Demand Forecasting for @tafelPH
This is my individual project for our Machine Learning class.
Summary
Tafelph is a Shopee-based online pen boutique. They sell specialty pens, markers and highlighters from popular Japanese brands like Zebra, Uni and Pilot. All of the items sold are for pre-order, and customers usually need to wait for at least a month to get hold of their ordered items. Due to the shop’s per-order configuration, almost 52 % of the placed orders were canceled.
One of the solutions to this problem is having on-hand and ready to ship to customers stocks. But since the online shop is owned and run by a self-supporting med student, the capital is only limited. Aside from this, Tafel has a wide variety of products like pens, highlighters, pencils and markers of different color, sizes and types from 12 different brands adding up to 1,331 SKUs. It is not feasible for the shop to store inventory for every SKU due to budget and space constraints. However, top fast-moving SKUs (or those items that are frequently ordered) can be identified, and forecast the demand in the next few weeks. In doing so, the shop will have an idea of the expected volume of transactions in the next few weeks and plan its resources to acquire enough inventory to satisfy customers’ demand, at least for the top SKUs identified.

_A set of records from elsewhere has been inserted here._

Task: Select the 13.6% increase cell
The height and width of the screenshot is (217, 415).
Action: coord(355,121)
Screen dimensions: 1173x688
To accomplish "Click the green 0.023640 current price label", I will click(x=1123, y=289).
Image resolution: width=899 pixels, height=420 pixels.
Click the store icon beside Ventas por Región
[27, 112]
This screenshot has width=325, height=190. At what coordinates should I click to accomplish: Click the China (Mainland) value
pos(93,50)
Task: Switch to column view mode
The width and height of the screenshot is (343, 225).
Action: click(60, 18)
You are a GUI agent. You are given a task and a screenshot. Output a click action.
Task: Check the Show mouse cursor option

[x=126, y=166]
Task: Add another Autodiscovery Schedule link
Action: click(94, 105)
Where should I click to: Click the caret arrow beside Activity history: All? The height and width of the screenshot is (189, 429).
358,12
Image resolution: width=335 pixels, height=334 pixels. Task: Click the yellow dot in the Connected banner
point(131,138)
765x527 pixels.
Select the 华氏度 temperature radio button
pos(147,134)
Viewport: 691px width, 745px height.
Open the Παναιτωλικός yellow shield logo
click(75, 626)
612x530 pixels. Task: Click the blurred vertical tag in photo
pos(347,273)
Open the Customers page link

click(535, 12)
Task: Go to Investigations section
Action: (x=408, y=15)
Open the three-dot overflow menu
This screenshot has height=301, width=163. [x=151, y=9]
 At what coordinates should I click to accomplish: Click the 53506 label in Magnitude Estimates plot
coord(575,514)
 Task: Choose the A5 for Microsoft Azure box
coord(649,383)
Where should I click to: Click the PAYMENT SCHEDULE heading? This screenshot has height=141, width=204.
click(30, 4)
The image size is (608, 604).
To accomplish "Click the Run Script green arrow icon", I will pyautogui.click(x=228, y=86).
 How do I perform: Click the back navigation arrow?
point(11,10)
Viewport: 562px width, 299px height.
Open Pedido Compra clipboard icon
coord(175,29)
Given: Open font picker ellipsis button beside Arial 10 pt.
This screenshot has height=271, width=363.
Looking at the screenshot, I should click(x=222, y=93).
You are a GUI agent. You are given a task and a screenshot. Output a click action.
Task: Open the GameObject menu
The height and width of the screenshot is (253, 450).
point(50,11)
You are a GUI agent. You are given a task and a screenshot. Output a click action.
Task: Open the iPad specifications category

The shop’s daily order transactions were extracted from Shopee database. For this study, I have only considered transactions from June 2018 to July 2020 as sales only started to become stable in June 2019.
Forecasting can be done using ARIMA or any regressor models. For this project, I have explored ARIMA, Decision Tree, Random Forest and Gradient Boosting Regressor algorithms. Random forests and GBM are typically not used in forecasting time series data. However, lagged time series data can be used as features for modeling. Product features such as name, brand, category, and price can also be incorporated. It can also forecast sales for multiple products at the same time, unlike ARIMA which can only predict one product at one time.
Over-all, Gradient Boosting Regressor is the best model based on RMSE. An overstock or understock of 4 items is already acceptable to the shop owner. The model also identified Original Price and demand at the previous 2 weeks (q_lag2) as the top contributors to the predictions. This buying pattern can be associated with paydays given every two weeks.